A presidente Dilma Rousseff começa o terceiro ano de mandato sem Orçamento aprovado, com a economia emperrada e a inflação ainda longe de 4,5%, meta muito mais alta que a de outros países bem mais dinâmicos. O cenário mundial continua ruim, com a Europa estagnada e a recuperação americana em perigo, mas o governo brasileiro, se tiver juízo, deverá abandonar a ilusão dos últimos dois anos: será inútil confiar no mercado interno como fator de crescimento, se a indústria permanecer incapaz de responder à demanda dos consumidores. Os grandes beneficiários do estímulo serão mais uma vez os produtores estrangeiros, além de alguns setores sempre favorecidos pelas autoridades.
O governo encerrou 2012 com promessas de tempos melhores, mas sem formular, pelo menos em público, sequer um bom propósito de ano-novo. Ao contrário: aceitou sem espernear a decisão dos parlamentares de jogar para fevereiro a votação do Orçamento. O adiamento, disse a presidente, foi decidido com a concordância do governo. A história é um tanto intrigante, porque o atraso impediria o governo de investir. A solução encontrada foi a edição da Medida Provisória n° 598. Objetivo: liberar R$ 42,5 bilhões para investimentos desde o início do ano.

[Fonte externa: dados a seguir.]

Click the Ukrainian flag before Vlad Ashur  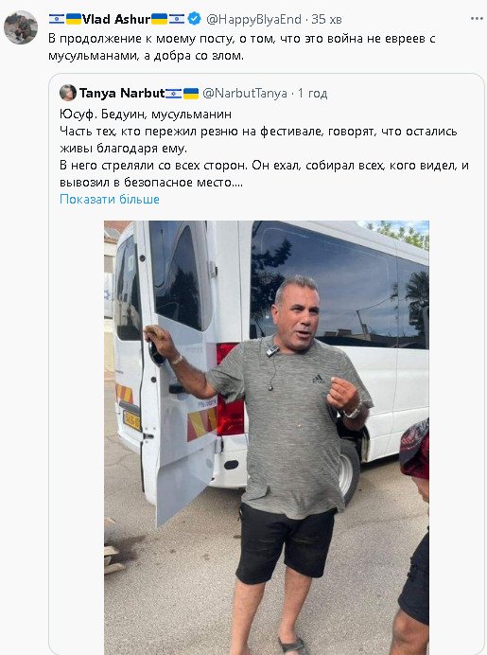click(x=74, y=19)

Os artigos 62 e 167 da Constituição proíbem a edição de medidas provisórias (MPs) sobre matéria relativa a planos plurianuais, orçamentos e abertura de créditos extraordinários, exceto para “atender a despesas imprevisíveis e urgentes, como as decorrentes de guerra, comoção interna ou calamidade pública”. Qual dessas condições é aplicável ao caso, especialmente depois de ter o governo concordado com o adiamento da votação?
Essa MP é prenúncio de mais um ano de política econômica voluntarista, conduzida a partir do Palácio do Planalto. Só os freqüentadores do gabinete podem dizer como são dadas as ordens, mas os resultados são inequívocos. O investimento encolheu, a produção industrial diminuiu e os estímulos mal dirigidos foram um fracasso. Ao mesmo tempo, ajuste cambial e mais barreiras foram insuficientes para impedir a piora do saldo comercial. Longe de ser um luxo, um amplo superávit na conta de mercadorias é essencial para o Brasil, por causa do déficit estrutural da balança de serviços.

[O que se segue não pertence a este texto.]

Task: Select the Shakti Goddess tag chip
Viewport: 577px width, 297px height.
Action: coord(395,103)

Para o novo ano o Banco Central (BC) projeta um superávit comercial de US$ 17 bilhões, inferior ao de 2012. Estima-se exportação de US$ 268 bilhões, com crescimento de apenas 4,7% em dois anos (sim, dois anos). As projeções do mercado financeiro são mais magras, com o saldo comercial estimado na vizinhança de US$ 15 bilhões. Se houver alguma recuperação do comércio global, em 2013, deverá ser muito lenta. A Organização Mundial do Comércio divulgou, recentemente, uma projeção de 4,5%, mas até esse número pode ser muito otimista, segundo técnicos da área.

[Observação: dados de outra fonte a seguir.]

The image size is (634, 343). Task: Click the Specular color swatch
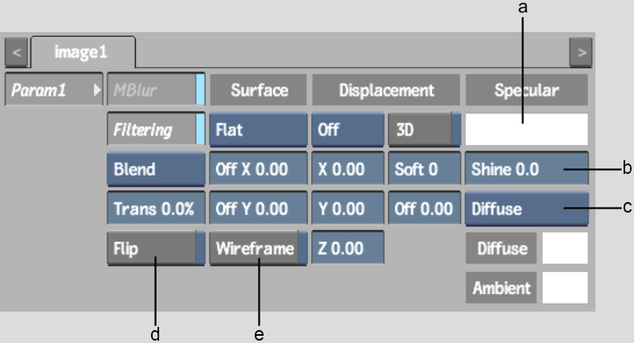point(526,129)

Para os brasileiros os motivos de preocupação vão muito além dessas estimativas. No trimestre final de 2012 a presidente Dilma Rousseff acrescentou a palavra “competitividade” a seus pronunciamentos habituais. Esse reforço vocabular foi usado na apresentação dos novos planos de logística.
Esses planos incluem um novo convite ao setor privado para investir em rodovias, ferrovias, portos e aeroportos idéia incorporada pelo governo depois de muita resistência. Os investimentos só sairão, naturalmente, se houver realismo nas condições de concessão e de parceria.
Parte importante dos projetos nas áreas de transporte e energia ainda depende, no entanto, diretamente do governo e de suas empresas. De janeiro a novembro o Tesouro investiu 22,8% mais que no ano anterior, segundo a última demonstração de contas do governo central. Mas o valor desembolsado continua inferior a 60% da provisão orçamentária, inclui financiamentos imobiliários e corresponde, em boa parte, a restos a pagar. Além disso, a qualidade dos projetos e de sua execução é muito baixa. Sobra voluntarismo e falta competência na estratégia e na gestão de projetos. Não basta recorrer a truques para liberar R$ 42,5 bilhões, quando o governo é incapaz de usar bem os recursos, nem oferecer benefícios fiscais temporários e localizados, se o sistema tributário ainda onera o investimento, a produção e a exportação. Quanto aos juros, continuarão reduzidos se a inflação permanecer longe da meta?